Après avoir fait cause commune pour chasser les forces gouvernementales du nord du Mali, les rebelles touareg du Mouvement national de libération de l’Azawad et les combattants islamistes de divers groupes, dont Ansar Dine et le Mouvement pour l’unicité et le jihad en Afrique de l’Ouest (Mujao, dissidence d’al-Qaïda au Maghreb islamique) sont devenus ennemis.

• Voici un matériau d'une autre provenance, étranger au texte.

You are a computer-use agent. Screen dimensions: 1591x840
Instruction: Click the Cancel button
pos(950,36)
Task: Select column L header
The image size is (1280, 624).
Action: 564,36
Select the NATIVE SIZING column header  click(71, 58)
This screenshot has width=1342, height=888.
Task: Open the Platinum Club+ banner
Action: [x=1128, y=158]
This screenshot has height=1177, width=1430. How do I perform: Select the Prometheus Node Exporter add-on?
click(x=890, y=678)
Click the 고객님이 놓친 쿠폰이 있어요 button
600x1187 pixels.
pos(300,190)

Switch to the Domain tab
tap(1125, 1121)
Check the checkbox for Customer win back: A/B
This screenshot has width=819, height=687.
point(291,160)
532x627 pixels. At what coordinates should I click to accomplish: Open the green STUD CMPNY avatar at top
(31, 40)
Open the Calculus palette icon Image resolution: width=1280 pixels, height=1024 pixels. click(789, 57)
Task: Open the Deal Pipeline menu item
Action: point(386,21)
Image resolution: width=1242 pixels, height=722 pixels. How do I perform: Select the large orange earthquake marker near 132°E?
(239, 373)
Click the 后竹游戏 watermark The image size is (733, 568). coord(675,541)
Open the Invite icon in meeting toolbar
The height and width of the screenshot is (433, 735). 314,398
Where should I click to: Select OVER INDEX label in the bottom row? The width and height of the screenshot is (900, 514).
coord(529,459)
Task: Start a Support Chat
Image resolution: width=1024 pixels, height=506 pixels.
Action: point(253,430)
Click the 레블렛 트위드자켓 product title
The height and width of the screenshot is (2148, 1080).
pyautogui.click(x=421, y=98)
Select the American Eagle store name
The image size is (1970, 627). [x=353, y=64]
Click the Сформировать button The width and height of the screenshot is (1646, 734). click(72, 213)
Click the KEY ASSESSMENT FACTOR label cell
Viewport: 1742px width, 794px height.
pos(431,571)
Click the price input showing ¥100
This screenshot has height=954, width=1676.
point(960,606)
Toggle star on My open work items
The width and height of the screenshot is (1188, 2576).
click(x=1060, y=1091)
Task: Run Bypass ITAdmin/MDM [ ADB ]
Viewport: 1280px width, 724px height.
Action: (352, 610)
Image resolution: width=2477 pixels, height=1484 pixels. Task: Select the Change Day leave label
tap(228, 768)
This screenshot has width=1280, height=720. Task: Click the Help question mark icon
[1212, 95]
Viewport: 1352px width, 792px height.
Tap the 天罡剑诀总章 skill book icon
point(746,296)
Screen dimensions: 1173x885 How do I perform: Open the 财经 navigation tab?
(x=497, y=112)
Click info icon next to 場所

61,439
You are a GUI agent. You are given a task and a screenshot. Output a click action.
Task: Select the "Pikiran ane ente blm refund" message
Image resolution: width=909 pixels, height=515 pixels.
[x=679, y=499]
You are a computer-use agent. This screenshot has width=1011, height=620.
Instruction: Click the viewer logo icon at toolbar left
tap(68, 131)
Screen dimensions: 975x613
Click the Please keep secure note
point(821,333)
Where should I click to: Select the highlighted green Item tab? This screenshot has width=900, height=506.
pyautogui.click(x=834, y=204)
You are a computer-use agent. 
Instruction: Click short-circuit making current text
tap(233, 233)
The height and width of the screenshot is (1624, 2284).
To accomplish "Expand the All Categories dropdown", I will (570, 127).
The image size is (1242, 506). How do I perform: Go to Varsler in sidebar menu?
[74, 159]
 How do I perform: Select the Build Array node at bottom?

Pourtant, le 26 mai dernier, un accord avait été apparemment trouvé entre Ansar Dine et le MNLA pour créer un « Conseil transitoire de l’Etat islamique de l’Azawad ». Mais il n’avait pas mis longtemps à être dénoncé. La raison est simple : les deux mouvements ne partagent pas la même vision des choses. L’un est laïc et indépendantiste tandis que l’autre est religieux, veut l’application de la loi islamique (charia) et serait favorable à l’unité territoriale du Mali.

Et comme cela arrive souvent en pareil cas, le mouvement le plus puissant finit par imposer ses vues à son ancien allié par la force, dès que le fruit est jugé assez mûr. Ainsi, les islamistes ont fait en sorte de s’assurer la supériorité militaire en empêchant le MNLA de disposer d’armes lourdes récupérées à l’occasion du conflit libyen. Ensuite, ils se sont attachés à « gagner les coeurs et les esprits » des populations en distribuant des vivres – la région est en crise alimentaire – et en assurant qu’ils voulaient garantir l’unité territoriale du Mali.

Déjà maîtres de Tombouctou et de Kidal, les islamistes ont jugé qu’il était temps de s’emparer de la ville de Gao, là où le MNLA avait établi son quartier général. Ce qui a été fait le 27 juin, au terme de violents combats. En clair : les combattants touareg ne comptent plus aucune place forte dans l’Azawad.

Au cours de l’assaut, mené par des combattants du Mujao, qui ont utilisé des mortiers et des armes lourdes, une vingtaine de rebelles touareg ont été tués, dont très probablement le colonel Bouna Ag Tahib, qui avait déserté l’armée malienne pour rejoindre les rangs du MNLA. Par ailleurs, le secrétaire général de l’organisation indépendantiste touareg, Bilal Ag Achérif, aurait été blessé et évacué vers un pays voisin du Mali. Le sort d’un autre responsable, Mahamadou Djeri Maïga, reste également incertain.

Après une telle défaite, l’on voit mal comment le MNLA peut rebondir alors qu’il est à court de moyens et miné par des tensions internes. Et une contre-attaque sur Gao, après avoir rassemblé ses forces encore présentes dans certaines localités du Nord-Mali, paraît improbable.

Du coup, c’est une situation nouvelle que devront appréhender les autorités de transition à Bamako, lesquelles ont pris le relai de la junte militaire qui déposa le président Touré le 22 mars dernier.